Some of the parameters can only be used in the context of learning (L), some in the context of predicting (P), some can be used for both (L+P). A bold X means that you have to set this parameter.
Parameter | L | P | Default | Comment |
PATH_TRAINING | X | X | Filepath to training data | |
PATH_VALID | X | Filepath to validation data (used by AnyBURL to filter rankings), point to an empty file if there is no validation set | ||
PATH_TEST | X | Filepath to test data (used by AnyBURL to filter rankings), point to an empty file if there is no test set | ||
PATH_RULES | X | Filepath to previously learned rules | ||
PATH_OUTPUT | X | X | Filepath where you want to store the rules / predictions, seconds of the snapshot are attached. | |
SATURATION | X | 0.99 | The higher the number, the more rules are found until the algorithm continues with the higher path length. | |
SAMPLE_SIZE | X | 500 | Size of sample used for computing the approximated confidence value | |
BATCH_TIME | X | 1000 | Batchtime in milliseconds, should not be set to a lower value. | |
THRESHOLD_CONFIDENCE | X | X | 0.01 | All rules above this threshold AND above the following one are stored / used for prediction. It could be that you have to use THRESHOLD_APPLIED_CONFIDENCE instead of THRESHOLD_CONFIDENCE in the prediction phase, just specify both parameters with the same name. |
THRESHOLD_CORRECT_PREDICTIONS | X | X | 2 | Only rules with at least n correct predictions are stored / used for prediction. |
MAX_LENGTH_CYCLIC | X | X | 3 | The maximal number of body atoms in cyclic rules (inclusive this number). Once the number is exceeded, only the other type of rules is searched for. |
MAX_LENGTH_ACYCLIC | X | X | 2 | The maximal number of body atoms in acyclic rules (inclusive this number). Once the number is exceeded, only the other type of rules is searched for. |
SNAPSHOTS_AT | X | X | 10,100 | The default stores rules learned after 10 and 100 seconds. After the last snapshot AnyBURL terminates. Change as you want. |
WORKER_THREADS | X | X | 3 | It is recommended to set this to n-1 if you have n cores. |
UNSEEN_NEGATIVE_EXAMPLES | X | 5 | Number of negative examples that are added in the denominator as pessimistic variant of laplace smoothing within confidence computation, this number affects prediction (Apply) only! | |
AGGREGATION_TYPE | X | maxplus | Choose between noisyor and maxplus, we strongly recommend maxplus | TOP_K_OUTPUT | X | 10 | top k candidates are created as output, choose at least 10 if you want to compute hits@10 ... |
Examples of minimal configurations files can be found here and here.
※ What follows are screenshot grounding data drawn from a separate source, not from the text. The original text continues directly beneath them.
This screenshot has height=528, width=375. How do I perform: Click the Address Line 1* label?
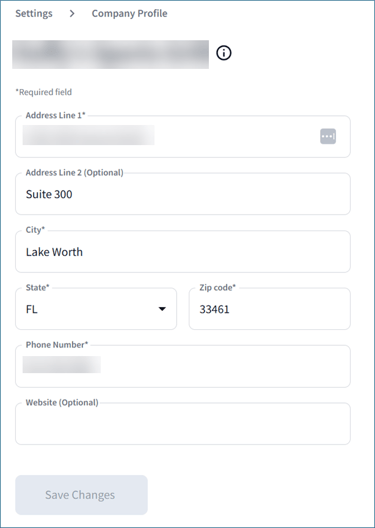[x=56, y=115]
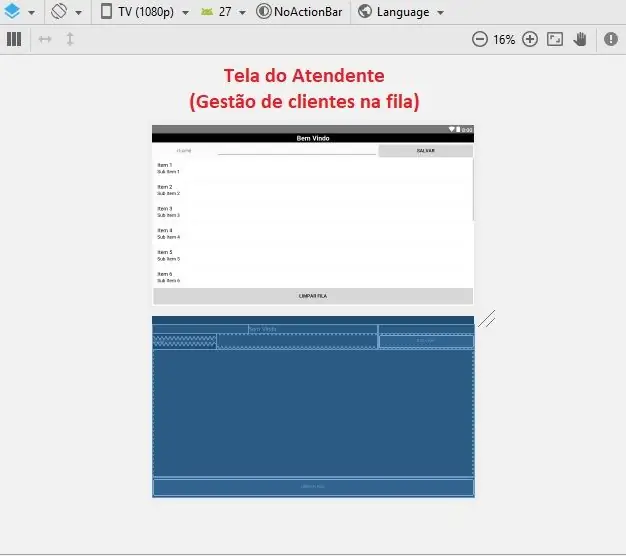This screenshot has height=556, width=626.
Task: Click the vertical expand arrows icon
Action: (x=70, y=39)
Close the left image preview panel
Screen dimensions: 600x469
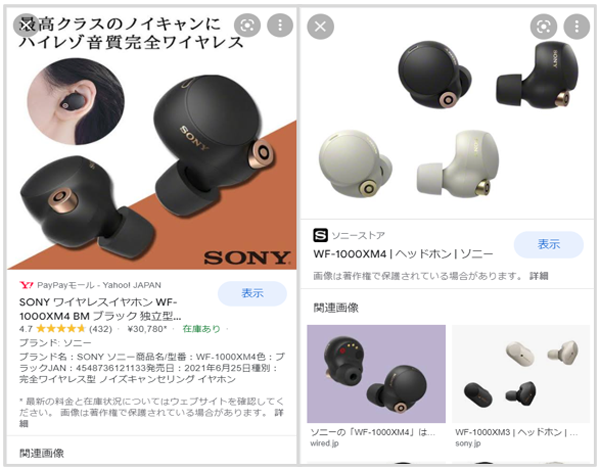(26, 25)
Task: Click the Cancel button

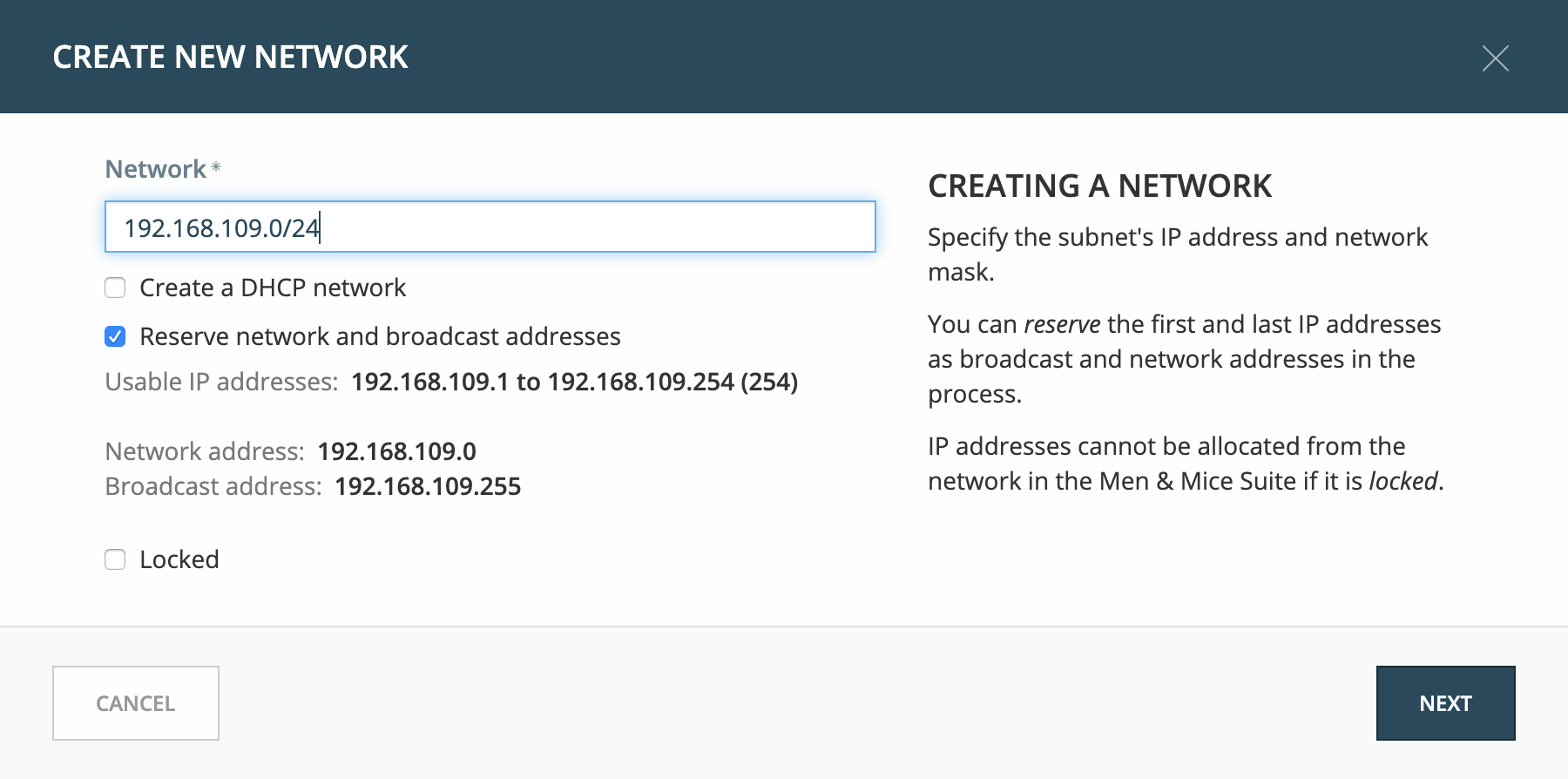Action: (x=136, y=703)
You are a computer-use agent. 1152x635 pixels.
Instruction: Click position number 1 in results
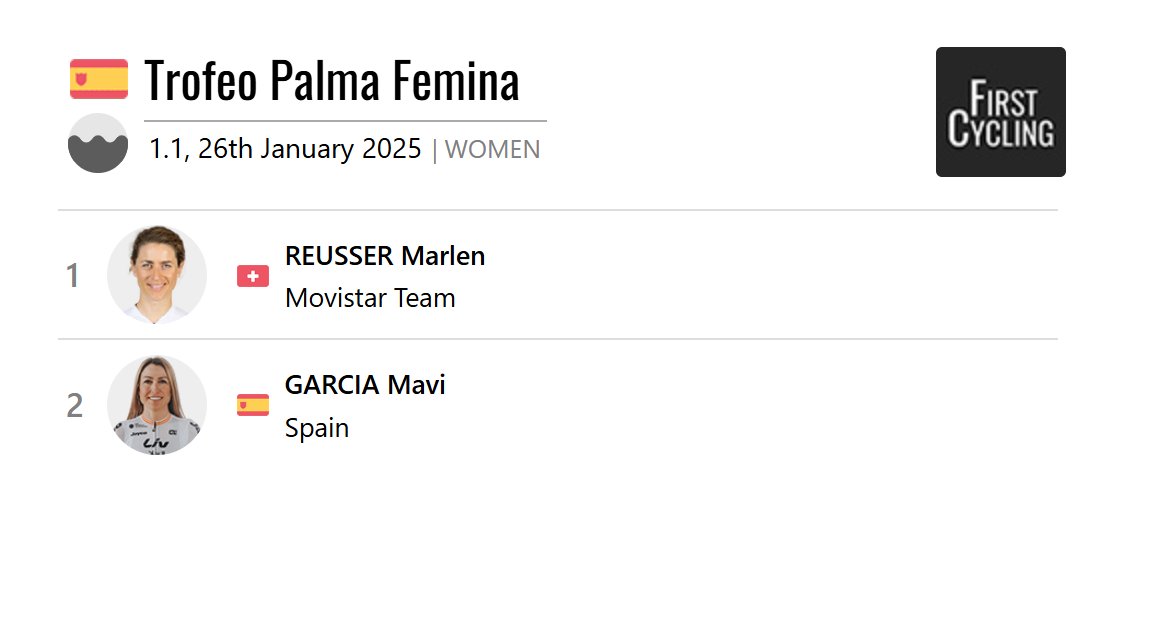pyautogui.click(x=72, y=276)
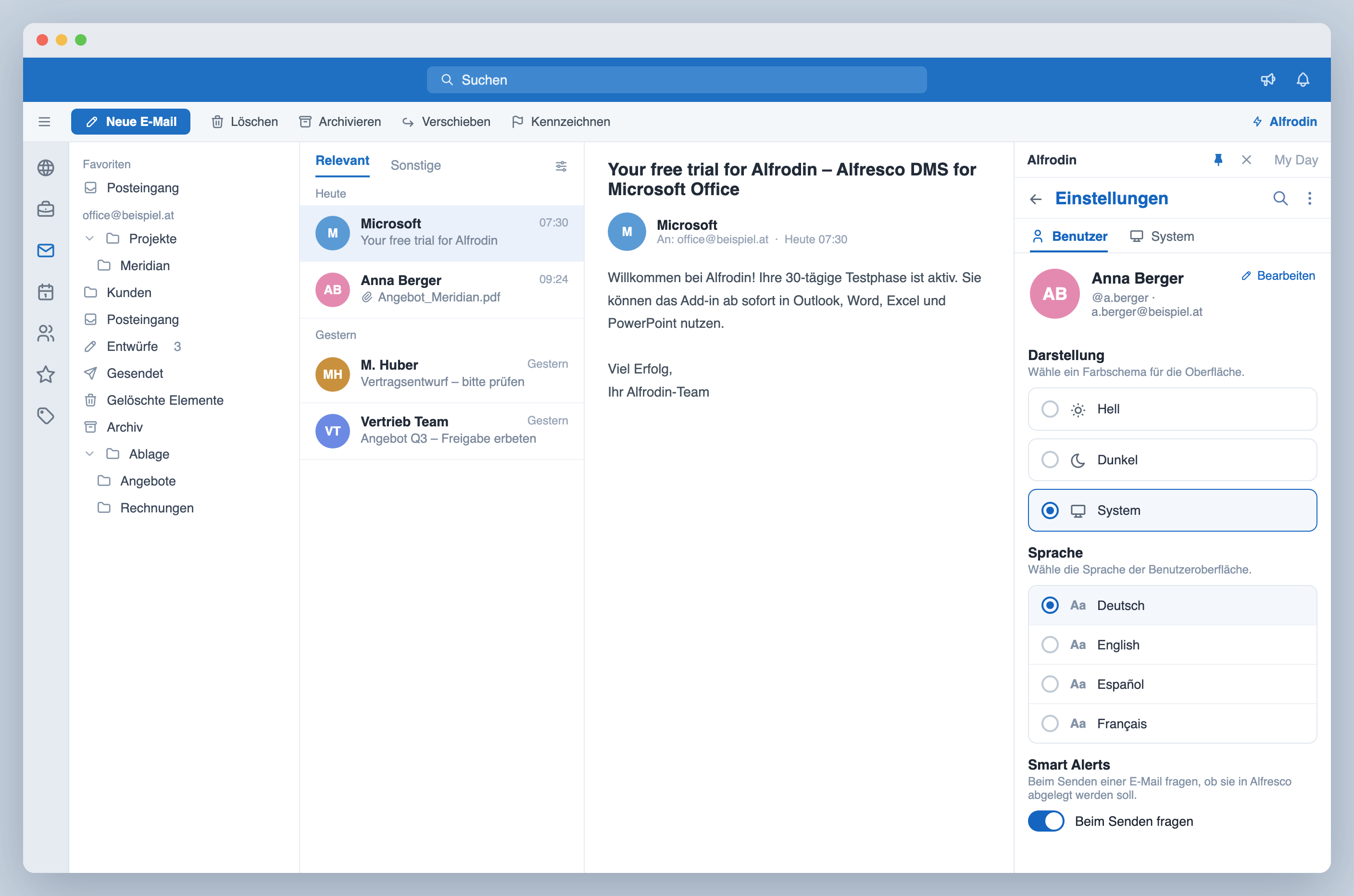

This is another example of learning only high quality rules on a machine with many cores.
Both in the learning and the prediction results (rules or predictions) are stored with a suffix of the snapshot-second. If learning terminates before the final snapshot is reached (because the saturation of maximum rule length for both types has been reached), then rules are stored with suffix 0.